Often, the mind replies with a name, a role, a collection of traits or memories. The question barely lingers before the familiar machinery of answers begins to turn.
But what if a question could be held, like a delicate object in the palm, rather than solved or set aside?
Ask again, "Who am I?" This time, let the question linger beyond the reach of answers. Feel its contours. Notice the space it opens within you. Allow it to hover, gently, without seeking to resolve it.
What happens in your body? In the quality of your awareness?
When we grasp for answers, we're trying to close something. We're reaching forward, trying to get somewhere other than here; we want to capture, conclude, nail down.
When we hold a question, something may open. Not-knowing can become a gentle spaciousness, no longer unsettling, no longer wanting to arrive but always arriving.

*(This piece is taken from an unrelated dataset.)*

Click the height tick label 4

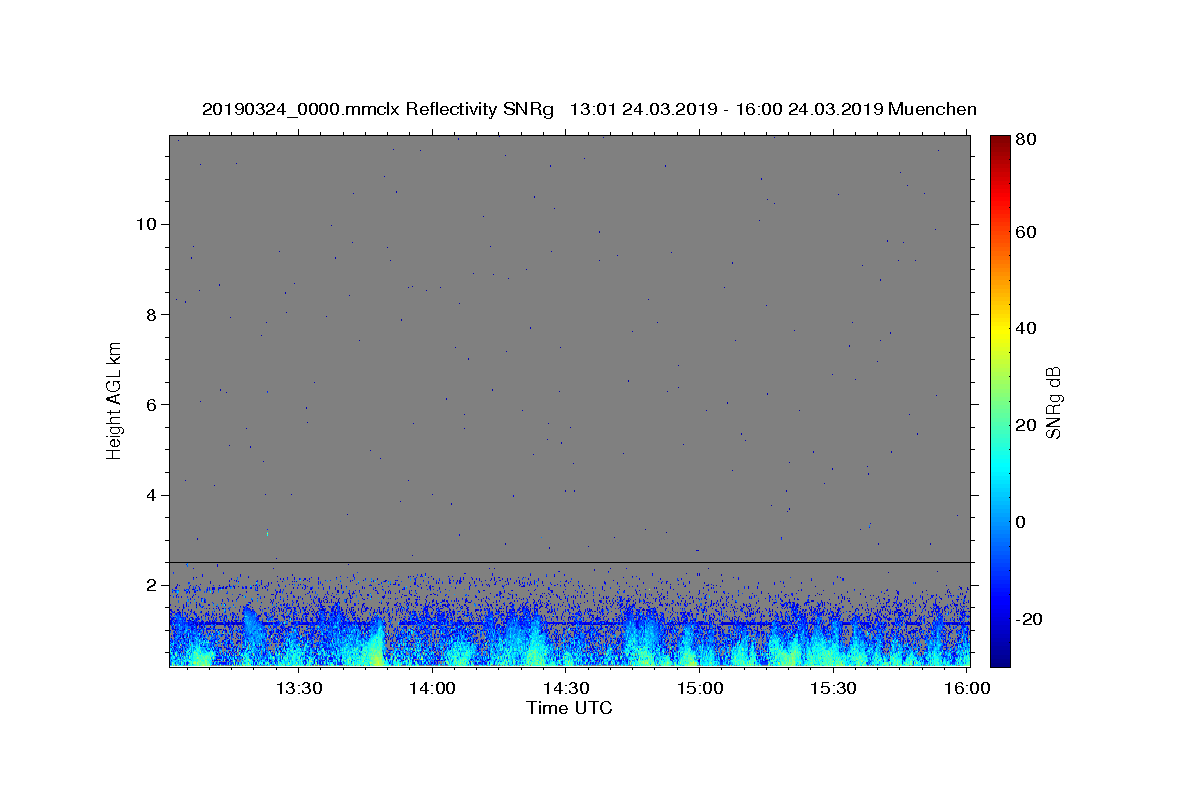pos(148,495)
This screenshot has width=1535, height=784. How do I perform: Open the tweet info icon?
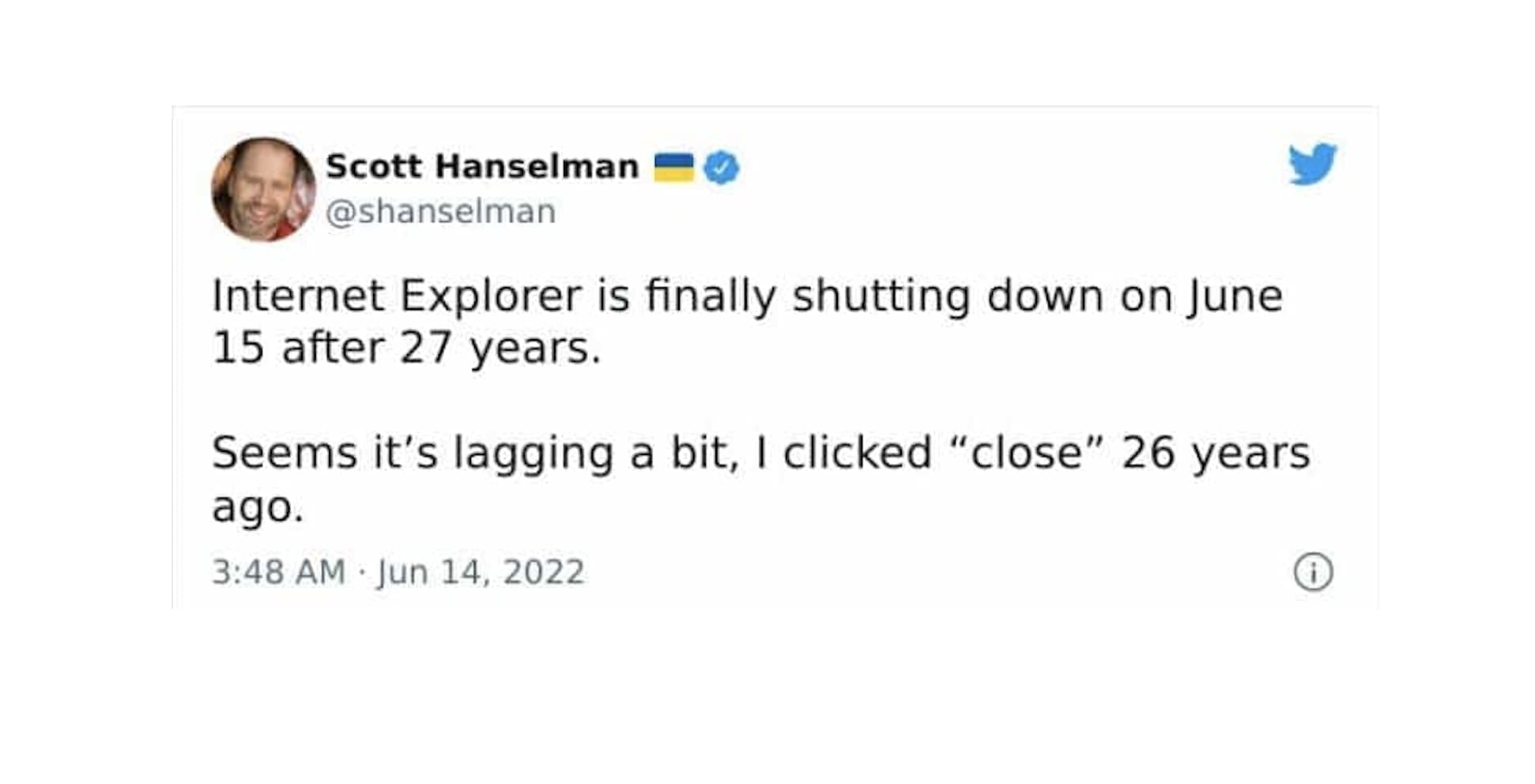[x=1313, y=572]
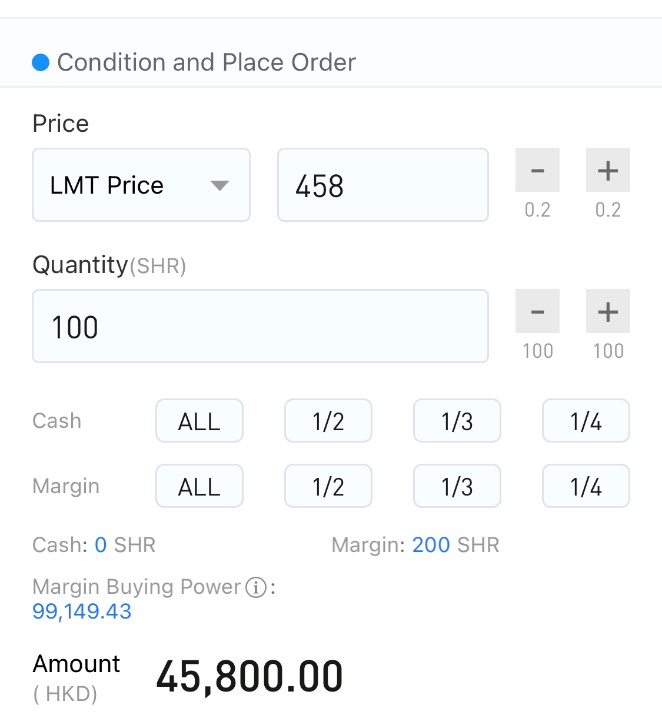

Can a question become a doorway, quietly open, letting the air move through, welcoming the unknown as a guest?
It is true that sometimes the path of inquiry leads to a discovery of limits. We can encounter uncomfortable emotions, blankness, or confusion. Tarthang Tulku in Visions of Knowledge (p.35) makes such reactions a part of the inquiry:
"If inquiry leads to contradiction and incompleteness, what does this tell us about knowledge? What does it tell us about the way we approach knowledge?"
In the Time, Space, Knowledge vision, genuine inquiry doesn't move from question to answer, like climbing a staircase. Instead, a genuine question itself can become a way of knowing. When we stop demanding that the question resolve into something graspable, it reveals dimensions that answers can't touch.
For instance, held openly, the question, "Who am I?" doesn't lead to "I am this" or "I am that," It can lead to something that is alive, present, multidimensional. This way of facing the unknown can affect how we meet daily life. When we ask "What should I do?" offers an opportunity to embody receptive wisdom rather than anxious deliberation. "Why did this happen?" can become the occasion for genuine curiosity versus a demand for justification, and "Am I doing this right?” can raise interested awareness rather than self-judgment.
The Practice
The beauty is that you can return to this kind of questioning again and again. Choose a question that matters. Then for a couple of minutes breathe with your question. Let it rest in your mind without seeking resolution and help yourself feel the natural rhythm of your breath as an anchor.
The question or the answers may not disappear, but your presence deepens. And in that deepening, something shifts. Not necessarily an answer, but maybe a new way of being with what you don't yet know.